What I'm Writing About Today

Today I am blog challenged to write about my 10 Pet Hates, which I assume is the same thing as Pet Peeves, cuz who could name 10 pets they hate?  You gots the bad juju if you can, and you should work on that. I don't really want to focus on 10 things I hate, cuz it's Sunday, it's raining, it smells like breakfast and it feels like harmony in my house, so I'm gonna focus on 10 things I like...a lot. (p.s. this is an incredibly small list.)


Let's start here.  We use every single bit of our home.  This little cozy nook is sharing space in my laundry room.  I don't think this old bread table has ever been so happy.


My back yard. Totally, one of the best spots of my life.


I love when my kids are kids.


A dear friend of mine GAVE this dollhouse to me.  It's been a dream of mine since I was probably eight-years-old.  Thank you, Mrs. Joanne Weaver for that one. She had the most beautiful dollhouse I've ever seen. It was huge and took up half a ping pong table.  I would spend hours looking at and taking in the tiny rugs in their tiny wallpapered rooms, tiny chandeliers and lights throughout, that actually worked, tiny plates, goblets and silverware, tiny baby cradles...oh, it was so special.   I'm 40 and it still gives me the warm fuzzies remembering. I am in no hurry to finish up this one. It's something I can go to, to "get-a-way", make my own, share with my kids, and eventually pass down.  I hope it gives my children the warm fuzzies when they are 40.


Our dogs. Seriously two of my best friends.


Our kids. 4 plus 2. I don't think I've been more proud of anything in my life as I am of these ones.


May they always crave childhood.


I love my job.  You have no idea how fortunate I KNOW I am to say this.  This is what we did on Friday with all of my grandmas and grandpas.  CycleCars.  Really.  This is what I GET to do.


This guy.  Life is so full of surprises.


I could live in FALL forever.

For my Instagram Challenge I'm supposed to post something funny.  I think I've Instagramed the ever-livin' out of you today, so I will draw from my Pinterest files for this one.

How much does Google save your life?  I question whether my entire education was a trick, because every time the kids bring homework home and ask for help, I seriously feel like crying, cuz I.Know.Nothing. I'm a flipping idiot, apparently.  I paid thousands of dollars for what exactly?  Do you even knoooow how much I Google?  Yes, you do...cuz I'm pretty confident, you're right there with me.  Tell the truth.

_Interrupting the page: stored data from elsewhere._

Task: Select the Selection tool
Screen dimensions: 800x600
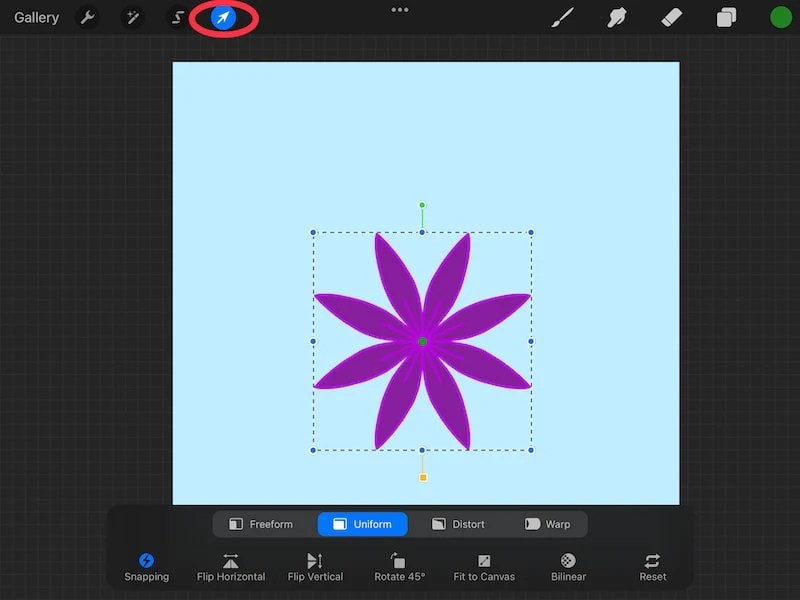Action: [x=177, y=17]
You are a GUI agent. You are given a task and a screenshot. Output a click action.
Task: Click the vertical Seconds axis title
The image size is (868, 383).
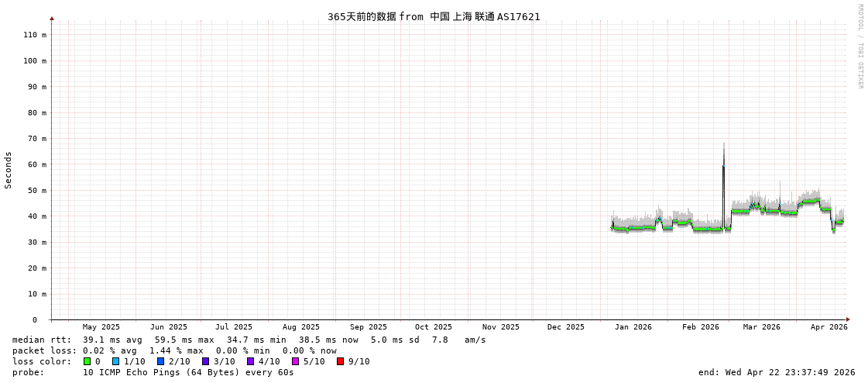click(9, 170)
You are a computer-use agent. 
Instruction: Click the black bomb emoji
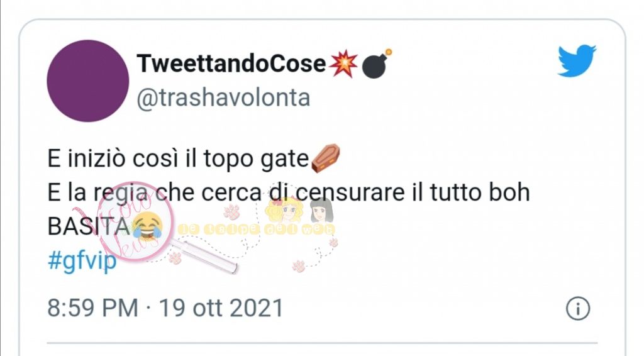pos(377,64)
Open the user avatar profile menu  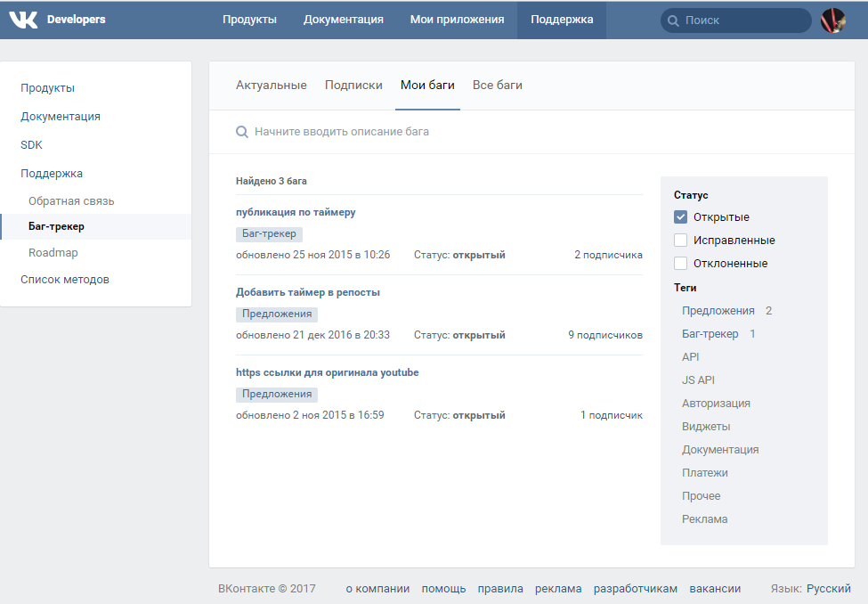pyautogui.click(x=832, y=20)
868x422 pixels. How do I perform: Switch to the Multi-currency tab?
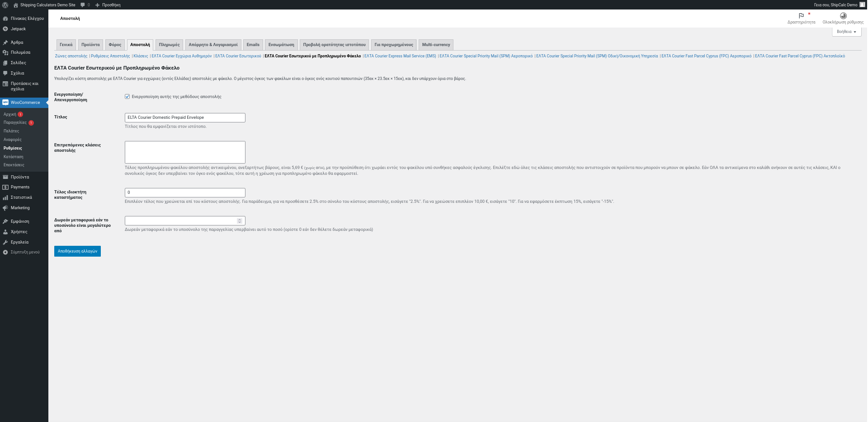[x=436, y=45]
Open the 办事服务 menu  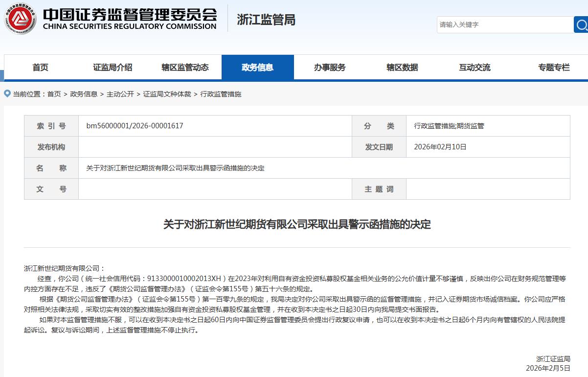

Yesterday, one of the daughters asked me if you can get HIV from mosquitoes.  Alarming question, #1, as I had the little freak out as to WHY she was asking me such things.  And after further investigation into that one, and a conclusion that kids are curious and very random, I answered a confident, "no," and then, of course, immediately questioning myself.  I mean, I know that somewhere, buried in my brain, I have stored that answer, and then logic made an appearance, but I still felt like I had to back it up with, "Go ask your dad," and then a Google search. Before you go Google the answer yourself, let me assure you (insert laughter) everything is okay, everybody.  You cannot catch HIV from a mosquito.

And now this:





Saturday, September 7, 2013

Rinse & Repeat

Well, I made it to six days of blogging so far!  Or at least, writing sooooomething.  In college, one of the five things I took away from my major in English, was to write something every day. Even if it's just a word.  I don't know why I can't just do that.  I always feel like I need to have 546 words following that one word.  I need to explaaaaain the word. I need to keep you interested in the word.  Geez, I've been blocked for a couple years, for what *I think* has to do with all the shit I've been through and how idon'twannatalkaboutTHAT, when really, it probably would have helped me tremendously to write down the word, "SHIT", underline it, circle it five times, point arrows to it, cross it out, write it again, rip it up, tape it together, rinse and repeat. I think I really need to let it sink in that the ONE word is more for me than you.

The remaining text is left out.